§ **Work request 1**
Reproduce everything in the discussion on living as long as possible from "A few thoughts…" down to "one may smoke.".
§ **Work request 2**
In the discussion on living as long as possible, what age does the person who smokes say they have no desire to reach?
§ **Work request 3**
Resume the discussion on living as long as possible from where it stops.

§ **Extract to read**
Segment Open

Is there a social pressure that forces people to live as long as possible?

Smoking is probably going to be banned completely in a few years. Fatty foods are under attack too. Why should we live as long as possible? Is there such a social pressure?

I guess there is, I don’t understand it either. I smoke, and other people feel perfectly justified telling me “that’ll kill you”. I love telling them “that’s fine with me”. I have no desire to be 90. I don’t think the human body was “designed” to last as long as we are trying to live.

The only possible objection I can think of is that smoking forces everyone else to pay for their added health care costs towards the end of their life, but with the hefty taxes they already put on ciggarretes, the smokers themselves should be able to cover that.

A few thoughts…

Maybe there’s a backlash against the people who sue McDonald’s, the tobacco companies, etc. They’re two sides of the same coin: not holding people responsible for their own choices.

Maybe it’s the parental instinct overstepping its bounds. Parents have the right and responsibility to keep their young children safe and healthy, by making and enforcing rules that keep the kiddies from doing things that are unduly dangerous or unhealthy. I think a lot of the “for your own good” laws we see are related to this instinct overstepping its bounds.

Some of the impetus behind banning smoking is for the sake of non-smokers, for whom being around smoking is annoying and possibly hazardous. This doesn’t justify a complete ban, but it does justify restrictions on when and where one may smoke.

It’s worth pointing out that the reason it’s a good idea to eat right, not smoke, etc. is not just so you’ll live as long as possible, but so you’ll be as healthy as possible while you are alive. Who wants to spend the last years of their life, whenever they are, in the hospital under an oxygen tent, or unable to walk more than 10 feet without feeling exhausted?

From a strictly utilitarian standpoint, the best thing for society is, not necessarily to have its members live as long as possible, but to minimize the amount of expensive medical care they’ll need—not to have them being a “burden on society.”

Segment Closed

§ **Records shown**
Segment Open

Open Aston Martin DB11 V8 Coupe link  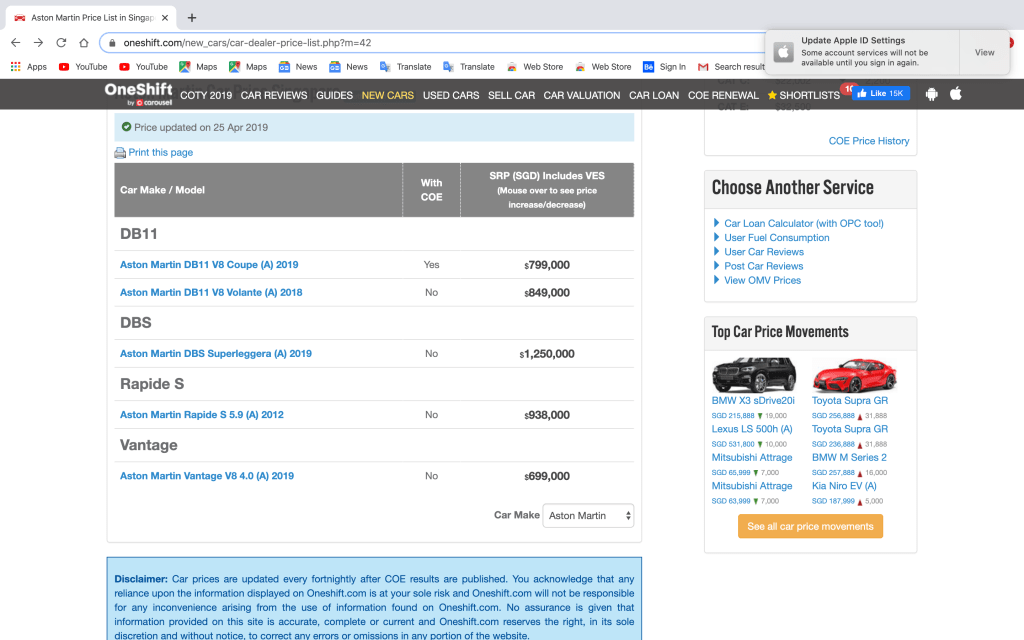[x=209, y=265]

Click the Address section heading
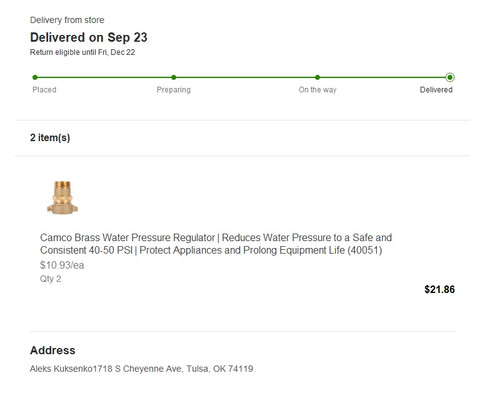click(x=53, y=350)
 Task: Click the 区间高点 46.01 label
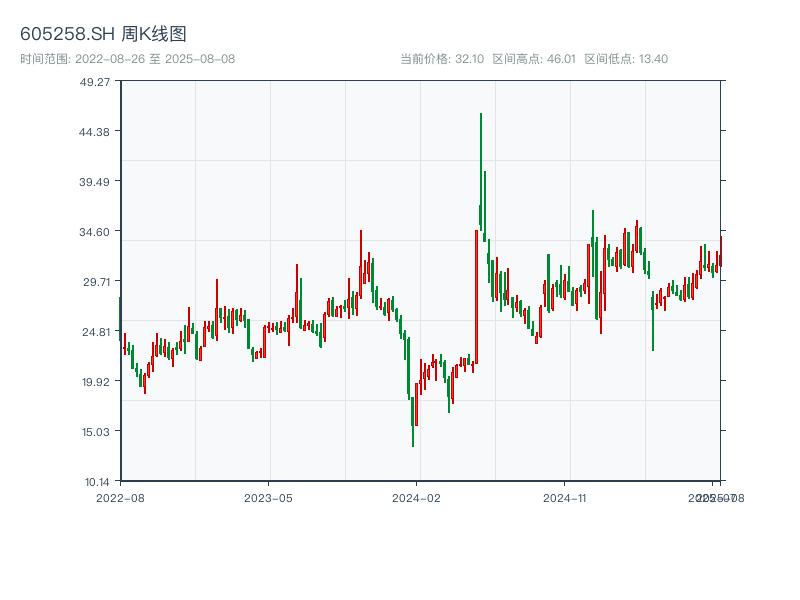534,59
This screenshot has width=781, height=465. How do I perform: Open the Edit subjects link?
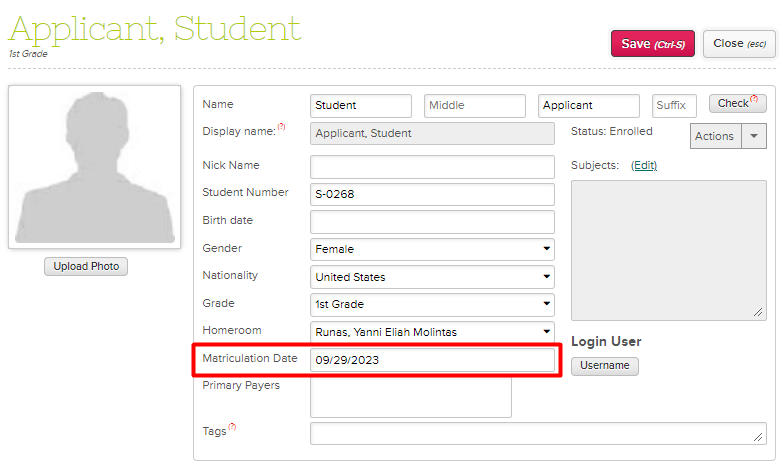(644, 165)
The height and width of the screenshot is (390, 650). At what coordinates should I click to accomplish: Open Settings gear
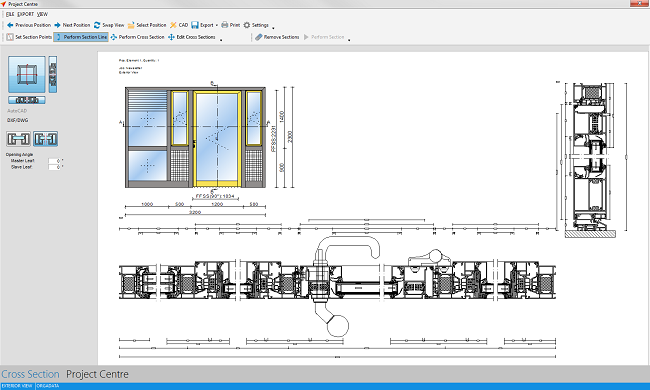click(x=247, y=25)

Segment Closed

§ **Exercise response 1**
A few thoughts…

Maybe there’s a backlash against the people who sue McDonald’s, the tobacco companies, etc. They’re two sides of the same coin: not holding people responsible for their own choices.

Maybe it’s the parental instinct overstepping its bounds. Parents have the right and responsibility to keep their young children safe and healthy, by making and enforcing rules that keep the kiddies from doing things that are unduly dangerous or unhealthy. I think a lot of the “for your own good” laws we see are related to this instinct overstepping its bounds.

Some of the impetus behind banning smoking is for the sake of non-smokers, for whom being around smoking is annoying and possibly hazardous. This doesn’t justify a complete ban, but it does justify restrictions on when and where one may smoke.

§ **Exercise response 2**
90

§ **Exercise response 3**
Suppose there were a substance that made you feel really really good but had a 50% chance of killing you right then and there, each time you took it. Should such a drug be legal? Should it be readily available on the shelves of the corner drug store to anyone who wants to buy it? If not, how do you decide what should be legal, what should be illegal, what should be restricted, and where you draw the line?

I don’t think there’s a social pressure towards living long long lives. Quite the contrary (more below). There is, however, a pressure to make life safe. Anything dangerous gets tagged for elimination as a social evil.

As far living to be ancient old fogies, no, we’re still a youth-obsessed (and infantile) culture. In my experience, most people have an image in their heads of themselves up to about, maybe, 60, that includes notions of what interests and activities and pursuits they will have. Ask them what comes to mind when they think of folks in their 70s and lots of them will describe sedentary folks with empty lives and medical problems and they don’t visualize them as having much fun. To my way of thinking, that means they are predisposing themselves to be mentally packing their bags and folding their hand when they get to be that age themselves, let alone 80 and 90 and beyond.

Me, I’m a middle-aged 45 and I’m happily anticipating the next 65 years :slight_smile:

Of course there is. Even though life is inevitably futile, you are supposed to live it until the end. I’ve noticed people don’t realize their own situation until it is far too late. In other words, hypocrites makes up a large percentage of the population.